Lord Downer demands Van go

Lord Downer has added his voice to calls for ex-Liberal Victorian Senator, David Van, to quit federal parliament following allegations of sexual harassment levelled against him.

His Lordship summoned reporters to his family seat Pout House in the Adelaide Hills where he had ordered household staff to corral them at the estate’s eastern gatehouse.

After several hours Lord Downer arrived in a sedan chair (main picture) carried by four strapping young under-footmen.

His Lordship emerged from the sedan chair, scanned the assembled media representatives and after sneering in their general direction, withdrew a nosegay from his left laced cuff and held it to his face before breathing deeply then beginning his remarks.

“I shall be brief in my utterances for two important reasons,” His Lordship said to the gathering. “First, I detest noisome riff raff such as you and, second, I do not wish to spend any more time than necessary in your presence.”

His Lordship then explained he would soon be re-entering his sedan chair to make the 1,200km journey to Canberra.

“I shall be making for Canberra post-haste to ensure that detestable beast from Victoria sullies our nation’s Senate for not a minute longer than it takes for him to resign and for my dear darling daughter Lady Georgina (below) to be installed to replace him as Senator for Victoria,” Lord Downer said.

“The man is clearly a cad. Imagine it – pinching a woman’s derriere,” he said, emphasising the word “woman’s”.

“His resignation is the obvious and logical solution to the problem and at the same time will avoid the unnecessary impost of having my dear darling Georgina – who currently resides in Melbourne – face a so-called ‘vote’ at a so-called ‘election’.

“Inflicting on her that sort of indignity would be reprehensible and ….,” he said before his voice cracked and he began to slump sideways, being saved from falling by a strapping young under-footmen.

Regaining his composure, His Lordship called an end to the news conference and took his place in his sedan chair.

Before departing His Lordship stuck his head out of its window to explain the conveyance’s significance.

“I have chosen to use my very best sedan chair which is enamelled green with gold trim to reflect the colours of our nation which my family and my family alone built,” He said.

“You should also note on its doors the Downer family coat of arms consisting of a heater shield as escutcheon with a field azure, divided party per pall, the charge being a cock rampant with right wing prominent, and supporters of fishnetted and stilettoed legs akimbo  both dexter and sinister.

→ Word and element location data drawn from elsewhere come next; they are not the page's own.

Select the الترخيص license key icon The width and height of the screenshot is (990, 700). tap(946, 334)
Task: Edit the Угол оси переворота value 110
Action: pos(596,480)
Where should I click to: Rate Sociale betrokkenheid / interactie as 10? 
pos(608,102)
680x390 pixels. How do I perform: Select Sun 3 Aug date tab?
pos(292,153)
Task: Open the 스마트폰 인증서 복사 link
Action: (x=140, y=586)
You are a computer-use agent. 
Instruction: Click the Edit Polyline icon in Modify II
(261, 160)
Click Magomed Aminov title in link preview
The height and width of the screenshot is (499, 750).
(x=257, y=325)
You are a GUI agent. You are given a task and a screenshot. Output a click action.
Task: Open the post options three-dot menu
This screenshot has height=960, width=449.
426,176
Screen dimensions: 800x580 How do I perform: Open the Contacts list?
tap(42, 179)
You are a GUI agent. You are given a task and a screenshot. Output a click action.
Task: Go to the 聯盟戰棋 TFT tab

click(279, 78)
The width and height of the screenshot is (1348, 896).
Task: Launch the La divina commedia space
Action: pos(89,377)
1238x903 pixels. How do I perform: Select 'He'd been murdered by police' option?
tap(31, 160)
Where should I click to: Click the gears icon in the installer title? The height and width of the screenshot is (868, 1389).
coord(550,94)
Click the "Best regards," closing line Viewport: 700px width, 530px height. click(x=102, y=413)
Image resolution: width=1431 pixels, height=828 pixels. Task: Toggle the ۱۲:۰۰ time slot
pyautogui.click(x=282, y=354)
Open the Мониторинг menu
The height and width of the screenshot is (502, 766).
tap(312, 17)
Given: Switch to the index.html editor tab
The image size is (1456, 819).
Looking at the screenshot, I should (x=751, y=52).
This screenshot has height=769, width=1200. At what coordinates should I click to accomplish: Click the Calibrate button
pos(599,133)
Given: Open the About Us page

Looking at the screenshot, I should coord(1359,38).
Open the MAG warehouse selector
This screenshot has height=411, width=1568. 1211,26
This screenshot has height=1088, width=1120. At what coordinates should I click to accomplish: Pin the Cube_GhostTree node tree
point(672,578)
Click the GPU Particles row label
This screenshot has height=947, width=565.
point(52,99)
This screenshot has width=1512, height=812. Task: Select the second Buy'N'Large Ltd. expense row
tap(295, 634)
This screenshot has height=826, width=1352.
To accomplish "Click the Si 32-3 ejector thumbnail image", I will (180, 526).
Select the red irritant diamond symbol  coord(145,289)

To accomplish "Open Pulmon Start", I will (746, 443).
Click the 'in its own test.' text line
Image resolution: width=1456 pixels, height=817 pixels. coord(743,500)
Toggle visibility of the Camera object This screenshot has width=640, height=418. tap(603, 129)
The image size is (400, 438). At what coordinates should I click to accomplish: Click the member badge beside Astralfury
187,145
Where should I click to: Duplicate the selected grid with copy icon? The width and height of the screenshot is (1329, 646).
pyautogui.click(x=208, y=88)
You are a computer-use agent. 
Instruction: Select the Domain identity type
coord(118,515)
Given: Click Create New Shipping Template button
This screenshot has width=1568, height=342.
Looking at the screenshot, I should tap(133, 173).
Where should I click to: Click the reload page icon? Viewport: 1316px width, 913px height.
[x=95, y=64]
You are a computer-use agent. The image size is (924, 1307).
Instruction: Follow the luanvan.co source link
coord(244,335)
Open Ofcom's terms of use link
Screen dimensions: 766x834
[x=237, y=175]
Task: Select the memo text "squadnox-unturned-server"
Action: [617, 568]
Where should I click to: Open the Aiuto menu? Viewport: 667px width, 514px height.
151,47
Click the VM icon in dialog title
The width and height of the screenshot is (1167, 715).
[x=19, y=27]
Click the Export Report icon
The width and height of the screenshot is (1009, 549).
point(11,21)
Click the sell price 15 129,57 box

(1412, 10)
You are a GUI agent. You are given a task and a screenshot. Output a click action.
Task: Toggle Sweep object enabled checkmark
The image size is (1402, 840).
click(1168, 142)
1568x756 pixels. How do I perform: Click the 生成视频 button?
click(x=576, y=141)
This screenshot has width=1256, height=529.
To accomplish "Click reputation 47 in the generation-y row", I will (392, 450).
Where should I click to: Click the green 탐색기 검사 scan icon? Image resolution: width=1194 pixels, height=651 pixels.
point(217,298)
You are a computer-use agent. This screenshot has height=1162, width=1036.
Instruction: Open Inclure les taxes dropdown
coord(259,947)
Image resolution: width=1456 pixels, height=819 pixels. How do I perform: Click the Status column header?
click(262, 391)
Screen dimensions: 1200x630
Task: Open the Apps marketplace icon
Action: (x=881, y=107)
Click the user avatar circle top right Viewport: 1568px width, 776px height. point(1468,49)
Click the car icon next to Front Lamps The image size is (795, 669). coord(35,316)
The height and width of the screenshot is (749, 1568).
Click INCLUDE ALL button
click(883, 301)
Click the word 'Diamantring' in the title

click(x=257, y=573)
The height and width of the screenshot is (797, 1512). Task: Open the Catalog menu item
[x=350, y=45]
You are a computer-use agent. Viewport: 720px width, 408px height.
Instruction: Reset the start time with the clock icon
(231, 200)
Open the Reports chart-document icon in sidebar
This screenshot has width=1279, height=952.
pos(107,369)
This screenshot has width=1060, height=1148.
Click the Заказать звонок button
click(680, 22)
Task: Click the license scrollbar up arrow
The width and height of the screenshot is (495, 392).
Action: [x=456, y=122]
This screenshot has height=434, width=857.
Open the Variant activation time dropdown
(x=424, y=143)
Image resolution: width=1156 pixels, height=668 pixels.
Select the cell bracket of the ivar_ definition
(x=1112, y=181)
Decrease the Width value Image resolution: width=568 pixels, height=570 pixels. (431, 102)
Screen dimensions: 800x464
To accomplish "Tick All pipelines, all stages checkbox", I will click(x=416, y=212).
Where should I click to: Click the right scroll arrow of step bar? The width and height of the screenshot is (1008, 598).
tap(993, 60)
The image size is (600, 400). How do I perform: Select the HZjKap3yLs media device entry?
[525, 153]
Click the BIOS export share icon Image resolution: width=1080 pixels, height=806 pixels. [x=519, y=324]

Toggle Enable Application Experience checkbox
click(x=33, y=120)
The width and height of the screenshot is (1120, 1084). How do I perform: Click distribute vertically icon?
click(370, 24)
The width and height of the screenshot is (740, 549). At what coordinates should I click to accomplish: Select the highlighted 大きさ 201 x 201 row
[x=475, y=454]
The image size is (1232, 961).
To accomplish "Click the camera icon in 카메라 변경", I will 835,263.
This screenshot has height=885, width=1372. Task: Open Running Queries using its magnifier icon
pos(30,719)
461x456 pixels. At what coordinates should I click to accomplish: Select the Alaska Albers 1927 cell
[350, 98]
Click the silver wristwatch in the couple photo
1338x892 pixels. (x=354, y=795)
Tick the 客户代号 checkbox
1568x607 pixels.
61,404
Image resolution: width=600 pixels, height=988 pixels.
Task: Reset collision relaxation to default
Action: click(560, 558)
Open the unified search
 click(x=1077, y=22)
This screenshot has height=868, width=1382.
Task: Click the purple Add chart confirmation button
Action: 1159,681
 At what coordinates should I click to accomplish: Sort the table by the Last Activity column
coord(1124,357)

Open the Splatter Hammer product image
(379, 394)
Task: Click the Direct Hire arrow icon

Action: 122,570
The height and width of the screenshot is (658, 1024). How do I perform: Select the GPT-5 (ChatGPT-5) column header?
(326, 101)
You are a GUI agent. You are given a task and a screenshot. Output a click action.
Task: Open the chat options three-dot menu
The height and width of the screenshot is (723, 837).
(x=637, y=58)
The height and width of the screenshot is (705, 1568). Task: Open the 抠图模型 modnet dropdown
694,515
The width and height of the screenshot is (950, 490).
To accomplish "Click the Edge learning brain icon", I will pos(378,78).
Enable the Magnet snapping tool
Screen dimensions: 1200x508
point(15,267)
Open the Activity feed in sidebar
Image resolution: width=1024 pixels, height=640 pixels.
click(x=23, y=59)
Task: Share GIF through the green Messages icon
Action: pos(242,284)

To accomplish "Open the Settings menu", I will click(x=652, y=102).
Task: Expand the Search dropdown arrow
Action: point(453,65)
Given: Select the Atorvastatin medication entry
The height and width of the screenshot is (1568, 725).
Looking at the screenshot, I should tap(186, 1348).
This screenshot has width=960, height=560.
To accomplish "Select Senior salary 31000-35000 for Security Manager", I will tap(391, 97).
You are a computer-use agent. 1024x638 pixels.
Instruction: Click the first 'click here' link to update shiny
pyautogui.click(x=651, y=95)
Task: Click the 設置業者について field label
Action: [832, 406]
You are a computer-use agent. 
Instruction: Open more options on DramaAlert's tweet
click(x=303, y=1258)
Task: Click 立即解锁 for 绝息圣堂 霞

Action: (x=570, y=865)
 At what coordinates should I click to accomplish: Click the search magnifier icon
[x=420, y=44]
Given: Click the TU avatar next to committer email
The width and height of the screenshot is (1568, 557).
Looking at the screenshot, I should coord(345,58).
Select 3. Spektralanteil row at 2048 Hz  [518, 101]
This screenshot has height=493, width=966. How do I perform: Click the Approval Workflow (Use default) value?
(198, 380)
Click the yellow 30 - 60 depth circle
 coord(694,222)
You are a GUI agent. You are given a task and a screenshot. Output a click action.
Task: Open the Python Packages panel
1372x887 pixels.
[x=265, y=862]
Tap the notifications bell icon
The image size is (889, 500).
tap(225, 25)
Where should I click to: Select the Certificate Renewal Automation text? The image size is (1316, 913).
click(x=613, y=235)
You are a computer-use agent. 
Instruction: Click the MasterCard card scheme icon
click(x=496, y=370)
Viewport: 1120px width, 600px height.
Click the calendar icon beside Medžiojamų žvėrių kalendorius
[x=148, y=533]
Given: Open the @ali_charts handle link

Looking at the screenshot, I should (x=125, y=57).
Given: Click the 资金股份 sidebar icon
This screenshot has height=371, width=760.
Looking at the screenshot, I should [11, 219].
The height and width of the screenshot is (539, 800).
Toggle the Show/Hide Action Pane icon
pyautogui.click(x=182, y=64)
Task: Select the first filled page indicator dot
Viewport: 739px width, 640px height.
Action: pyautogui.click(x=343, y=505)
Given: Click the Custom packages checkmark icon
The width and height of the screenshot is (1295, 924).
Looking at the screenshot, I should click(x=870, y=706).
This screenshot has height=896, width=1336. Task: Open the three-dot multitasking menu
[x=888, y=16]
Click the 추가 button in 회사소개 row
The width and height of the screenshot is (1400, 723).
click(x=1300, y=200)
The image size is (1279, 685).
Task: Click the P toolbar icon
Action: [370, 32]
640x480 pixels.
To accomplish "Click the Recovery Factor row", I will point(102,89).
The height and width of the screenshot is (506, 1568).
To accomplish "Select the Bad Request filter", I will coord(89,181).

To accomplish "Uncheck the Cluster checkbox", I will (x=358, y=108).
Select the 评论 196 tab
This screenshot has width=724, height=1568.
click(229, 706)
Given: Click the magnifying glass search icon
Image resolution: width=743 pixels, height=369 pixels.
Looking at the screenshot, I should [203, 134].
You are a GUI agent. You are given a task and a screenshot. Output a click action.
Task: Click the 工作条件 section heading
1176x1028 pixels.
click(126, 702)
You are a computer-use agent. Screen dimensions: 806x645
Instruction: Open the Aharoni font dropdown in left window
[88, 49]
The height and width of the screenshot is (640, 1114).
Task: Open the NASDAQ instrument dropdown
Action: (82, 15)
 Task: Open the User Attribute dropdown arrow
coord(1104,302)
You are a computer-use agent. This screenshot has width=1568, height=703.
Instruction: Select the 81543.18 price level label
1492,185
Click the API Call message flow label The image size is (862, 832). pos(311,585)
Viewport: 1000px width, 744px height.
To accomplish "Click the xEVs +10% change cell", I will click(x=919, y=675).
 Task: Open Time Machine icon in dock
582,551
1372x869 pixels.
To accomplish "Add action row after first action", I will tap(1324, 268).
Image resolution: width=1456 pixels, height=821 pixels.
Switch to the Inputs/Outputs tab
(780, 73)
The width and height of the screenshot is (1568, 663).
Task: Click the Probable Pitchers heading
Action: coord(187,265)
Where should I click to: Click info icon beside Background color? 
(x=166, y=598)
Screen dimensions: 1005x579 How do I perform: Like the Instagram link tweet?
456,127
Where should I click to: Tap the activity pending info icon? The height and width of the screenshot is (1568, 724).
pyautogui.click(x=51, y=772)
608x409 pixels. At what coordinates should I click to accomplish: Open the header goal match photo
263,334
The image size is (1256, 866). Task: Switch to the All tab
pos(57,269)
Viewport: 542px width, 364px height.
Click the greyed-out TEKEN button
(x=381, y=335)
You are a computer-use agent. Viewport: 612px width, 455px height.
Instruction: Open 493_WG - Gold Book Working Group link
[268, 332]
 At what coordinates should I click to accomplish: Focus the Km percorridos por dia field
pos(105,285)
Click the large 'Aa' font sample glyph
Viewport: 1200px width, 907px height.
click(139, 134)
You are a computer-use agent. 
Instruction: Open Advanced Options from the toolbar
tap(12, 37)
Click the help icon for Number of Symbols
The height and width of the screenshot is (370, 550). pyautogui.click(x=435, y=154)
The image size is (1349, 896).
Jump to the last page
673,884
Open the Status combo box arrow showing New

“Not only will this chair carry me to Canberra today, but it will also be employed in the procession of adoration I am planning for my dear darling Georgina when she travels from Melbourne to our nation’s capital to take her rightful place as Senator for life in its upper house.

His Lordship then directed the under-footmen to go as fast as they could non-stop for all 1,200kms because he wanted to reach his Canberra lodgings before nightfall.